A boost converter set up the output voltage is more (i.e., stepped up) than the DC input voltage. Hence, this converter is called boost converter.
Working Principle of Boost Converter
The line voltage on rectification gives unregulated D.C voltage, which fluctuates due to the changes in magnitude of the line voltage. This unregulated D.C voltage is given as input to the boost converter to obtain the required controlled DC output voltage. This required control is obtained by varying the duty cycle from 0 to 1 which varies the output voltage, Eo from Ed.c to ∞ which is a stepped up output voltage.
Figure 1: Circuit Diagram of Boost Converter.
Figure 2: Waveforms of Boost Converter.
Figure (1) shows the circuit setup of boost converter and figure (2) depicts the voltage and current waveforms for a continuous inductor current. The operation of the boost converter can be explained in two modes.
Mode 1
At t = 0, power transistor is turned ON.
The rising input current flows through the inductor L and the transistor Tl. The inductor connected to the supply Ed.c, stores energy during this period. Thus from the circuit diagram of figure (1) it can be seen that the diode DF would be reverse biased thus isolating the output stage. The equivalent circuit for mode 1 is as shown in figure (3).
Mode 2
At t = TON, Transistor is switched OFF
During this period the current flows through L – Df – C — load. The energy stored in the inductor, L is transferred to the output stage and the current in the inductor reduces till the transistor is turned ON in the next cycle. The equivalent circuit for the operation of mode 2 is as shown in figure (4).
Derivation for Boost Converter
Assuming a linear rise in the inductor current from I1 to I2, we get,
\[{{E}_{d.c}}=L\left( \frac{{{I}_{2}}-{{I}_{1}}}{{{T}_{ON}}} \right)\]

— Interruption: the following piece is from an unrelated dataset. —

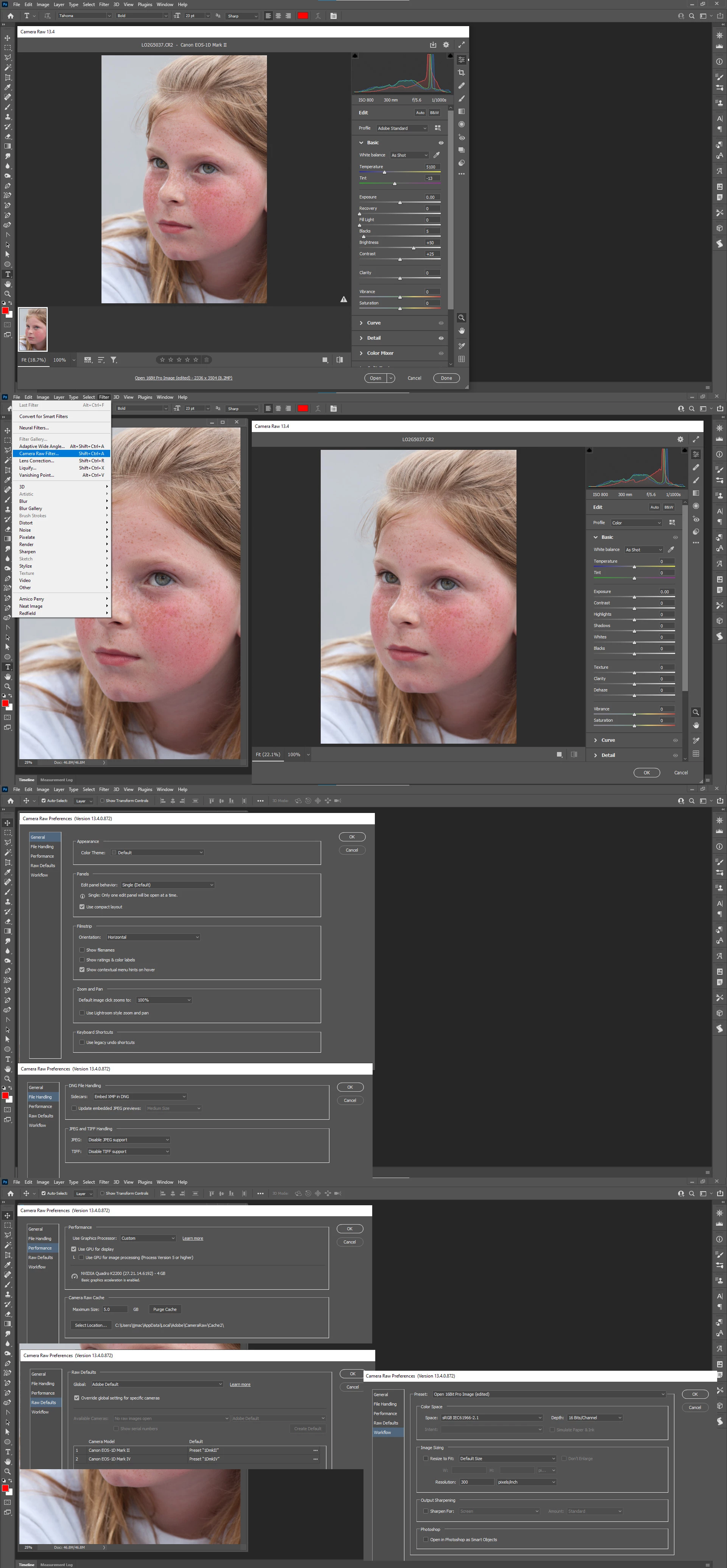Open the Color Theme dropdown
The height and width of the screenshot is (1568, 727).
156,853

\[{{E}_{d.c}}=L\frac{\Delta I}{{{T}_{ON}}}…(1)\]
\[{{T}_{ON}}=L\frac{\Delta I}{{{E}_{d.c}}}…(2)\]
Also, assuming a linear fall in the inductor current at t = TOFF from I2 to I1, we get
\[{{E}_{d.c}}-{{E}_{o}}=-L\frac{{{I}_{2}}-{{I}_{1}}}{{{T}_{OFF}}}\]
\[{{E}_{d.c}}-{{E}_{o}}=-L\frac{\Delta I}{{{T}_{OFF}}}…(3)\]

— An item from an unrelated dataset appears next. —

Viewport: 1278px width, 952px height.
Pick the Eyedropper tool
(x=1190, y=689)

\[{{T}_{OFF}}=L\frac{\Delta I}{\left( {{E}_{o}}-{{E}_{d.c}} \right)}…(4)\]
Where, ΔI = (I2 – I1) is the peak-to-peak ripple current of the inductor L.
Now, from equation (2) and equation (4) the peak-to- peak ripple current of the inductor L is obtained as,
\[\Delta I={{E}_{d.c}}\frac{{{T}_{ON}}}{L}=\left( {{E}_{o}}-{{E}_{d.c}} \right)\frac{{{T}_{OFF}}}{L}…(5)\]
Substituting TON = δT and TOFF = (l – δ) T, we get,
Average output voltage,
\[{{E}_{o}}={{E}_{d.c}}\frac{T}{{{T}_{off}}}=\frac{{{E}_{d.c}}T}{\left( 1-\delta \right)}\]
\[=\frac{{{E}_{d.c}}}{\left( 1-\delta \right)}\]
By interchanging equation (6), we get,
Voltage gain,
\[\frac{{{E}_{o}}}{{{E}_{d.c}}}=\frac{1}{\left( 1-\delta \right)}\]
Advantages of Boost Converter
- A boost converter can step-up the output voltage without a transformer
- The circuitry of boost converter requires only one transistor (switch) and hence its efficiency is high.
Disadvantages of Boost Converter
- High peak current flows through the power transistor.
- Stabilizing the regulator may be difficult as the output voltage is very sensitive to changes in duty cycle.
- Require large filter capacitor and large inductors.
Applications of Boost Converter
- A boost converter finds its application in regulated D.C power supplies.
- It is used in the regenerative braking of D.C motors.